**** Document extract

Hi folks,

As some of you may know, I've been working on a way to add
verification directly into CBFS (as opposed to the current vboot that
can only verify images as a whole) for a while (I have presented at
OSFC 2019: https://www.youtube.com/watch?v=Hs_EhewBgtM and published a
general design document:
https://osfc.io/uploads/talk/paper/47/The_future_of_firmware_verification_in_coreboot.pdf).
As part of this work I have been very careful to keep all these
changes fully backwards-compatible so that existing payloads with
their own CBFS implementations will continue to work.

I have now come across a fundamental problem that I cannot solve
without introducing a small backwards-incompatible change: the CBFS
"stage" format that is used to store the code for coreboot stages
(e.g. romstage, ramstage) consists of a small "stage header"
containing things like load address and size in front of the actual
binary code. From the point of view of the generic CBFS structure,
both that header and the code are part of the "file data" (and not the
generic CBFS "file header" that contains things like the file name or
generic CBFS attributes).

This creates a tough chicken-and-egg problem when verifying pre-RAM
stages, because (for platforms that actually load pre-RAM stages and
don't execute in-place, like Arm platforms running from SRAM) the
stage needs to be directly loaded into the final location it should
execute out of, but the load address containing that location is in
the stage header. My verification design works on whole files, so the
stage header cannot be trusted before the whole file was loaded and
hashed. But I can't load it without information from the stage header,
and there's generally not enough scratch space in these pre-RAM
environments to first load it somewhere else and then copy it over to
its final destination after verification.

********
**** Supplied data

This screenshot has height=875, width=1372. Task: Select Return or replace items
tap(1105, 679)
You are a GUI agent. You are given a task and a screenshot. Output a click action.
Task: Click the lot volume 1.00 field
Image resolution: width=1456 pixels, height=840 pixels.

********

> Written instruction 1
Print the CBFS verification post from "As part of this" to "generic CBFS attributes).".
> Written instruction 2
For each statement, say yes or no depending on whether it agrees with the CBFS verification post, and quote the post's words that decide it.
(a) The author presented the work at OSFC 2019.
(b) The current vboot can verify individual CBFS files.
(c) The stage header belongs to the generic CBFS file header.
> Written instruction 3
According to the CBFS verification post, what does the stage header contain?

> Solution 1
As part of this work I have been very careful to keep all these
changes fully backwards-compatible so that existing payloads with
their own CBFS implementations will continue to work.

I have now come across a fundamental problem that I cannot solve
without introducing a small backwards-incompatible change: the CBFS
"stage" format that is used to store the code for coreboot stages
(e.g. romstage, ramstage) consists of a small "stage header"
containing things like load address and size in front of the actual
binary code. From the point of view of the generic CBFS structure,
both that header and the code are part of the "file data" (and not the
generic CBFS "file header" that contains things like the file name or
generic CBFS attributes).

> Solution 2
(a) Yes: "I have presented at OSFC 2019"
(b) No: "the current vboot that can only verify images as a whole"
(c) No: "both that header and the code are part of the "file data" (and not the generic CBFS "file header""

> Solution 3
Things like the load address and size.